Asian tsunami death toll tops 226,000
The global death toll from the Asian tsunami shot above 226,000 Wednesday after Indonesia's Health Ministry confirmed the deaths of tens of thousands of people previously listed as missing.
The ministry raised the country's death toll to 166,320. It had previously given a figure of 95,450 while Indonesia's Ministry of Social Affairs had put the death toll at around 115,000 before it stopped counting.
Dodi Indrasanto, a director at the health ministry's department of health affairs, said the new death total reflected the latest reports from the provinces of Aceh and North Sumatra, which were directly in the path of the killer tsunami spawned by a magnitude 9 earthquake the day after Christmas.
The new figure lifted the total global death toll from the tsunami disaster to 226,566, although the number continues to rise as more deaths are reported around the region.

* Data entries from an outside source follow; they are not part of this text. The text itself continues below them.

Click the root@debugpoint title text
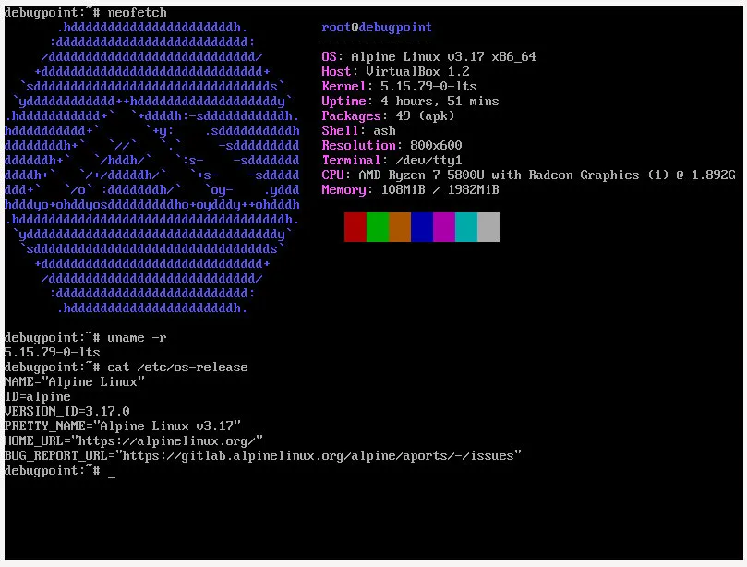The height and width of the screenshot is (567, 747). point(377,27)
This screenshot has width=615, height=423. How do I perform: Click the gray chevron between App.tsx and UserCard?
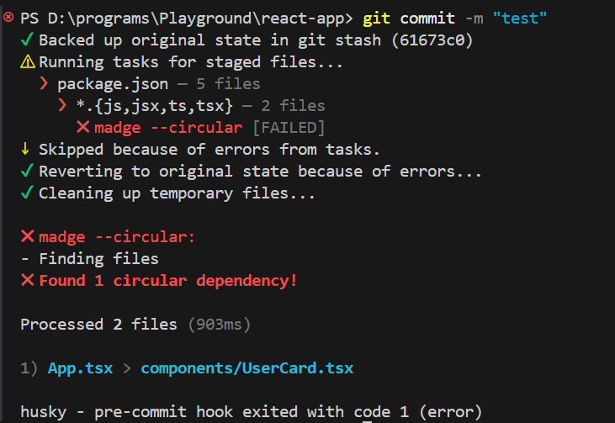coord(127,368)
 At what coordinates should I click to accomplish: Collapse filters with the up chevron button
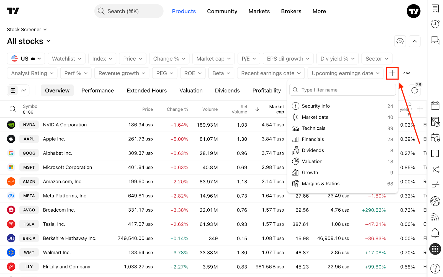414,41
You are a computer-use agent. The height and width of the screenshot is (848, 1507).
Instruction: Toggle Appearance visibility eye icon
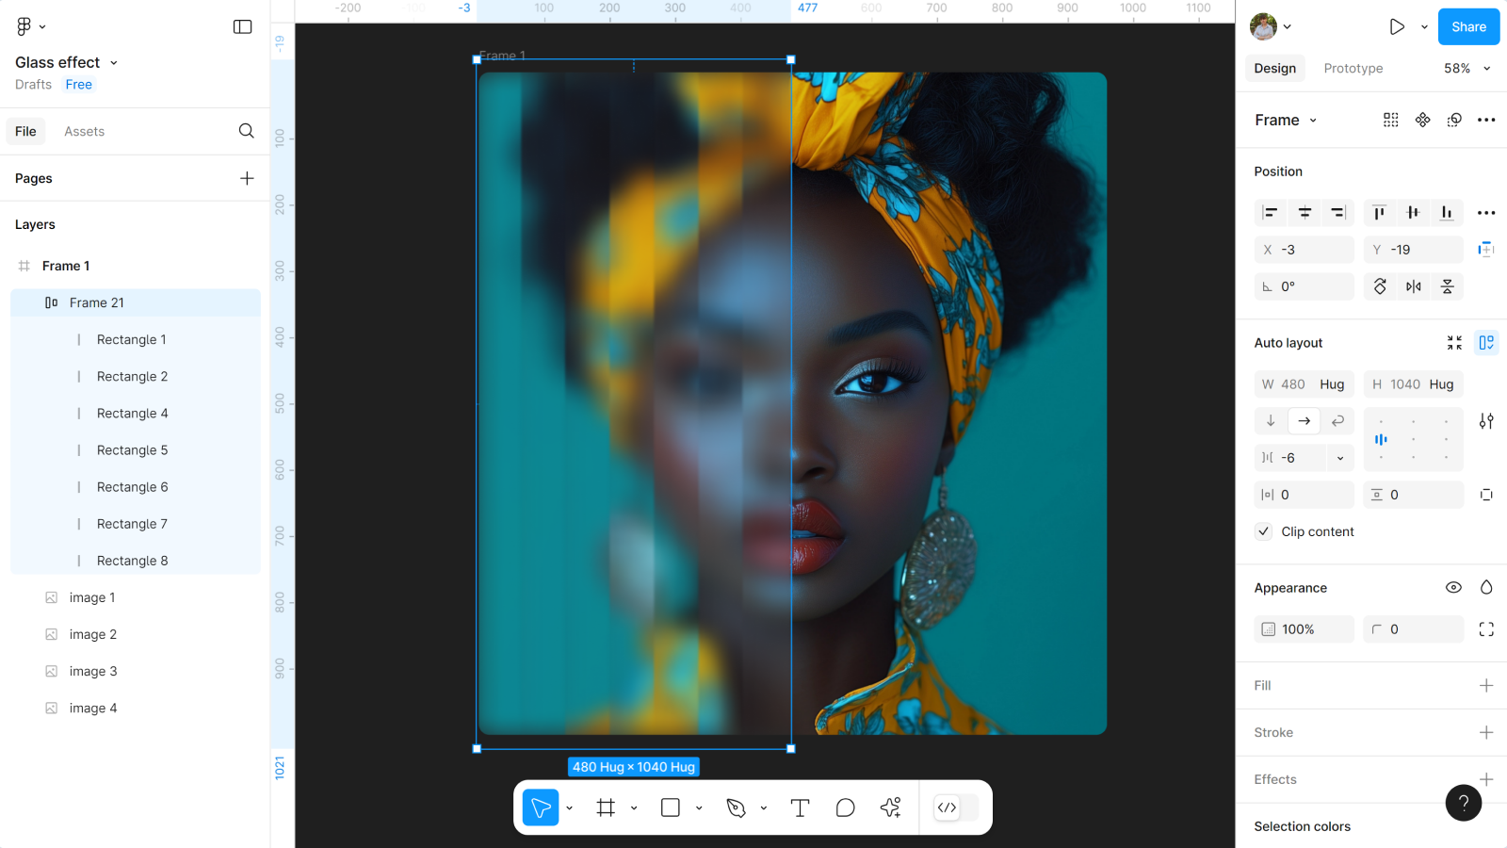pos(1453,587)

Indonesian President Susilo Bambang Yudhoyono, speaking before the health ministry released its latest figures, told a donors conference in Jakarta that the true extent of the catastrophe defied description.

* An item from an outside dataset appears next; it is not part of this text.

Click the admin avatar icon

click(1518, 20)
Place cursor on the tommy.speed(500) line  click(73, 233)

"Perhaps we will never know the exact scale of the human casualties," he said.
Indrasanto said the health ministry report, which had just 6,245 people still listed as missing, had been sent to Yudhoyono late Wednesday.
The ministry's figures said 617,159 people were still homeless in northern Sumatra more than three weeks after the killer wave struck.
INDONESIA OFFERS TALKS
The staggering death count came as Indonesia said it was hopeful of holding talks with rebels in Aceh, where the Free Aceh Movement (GAM) has waged a bloody, three-decade long battle for independence from Jakarta's rule.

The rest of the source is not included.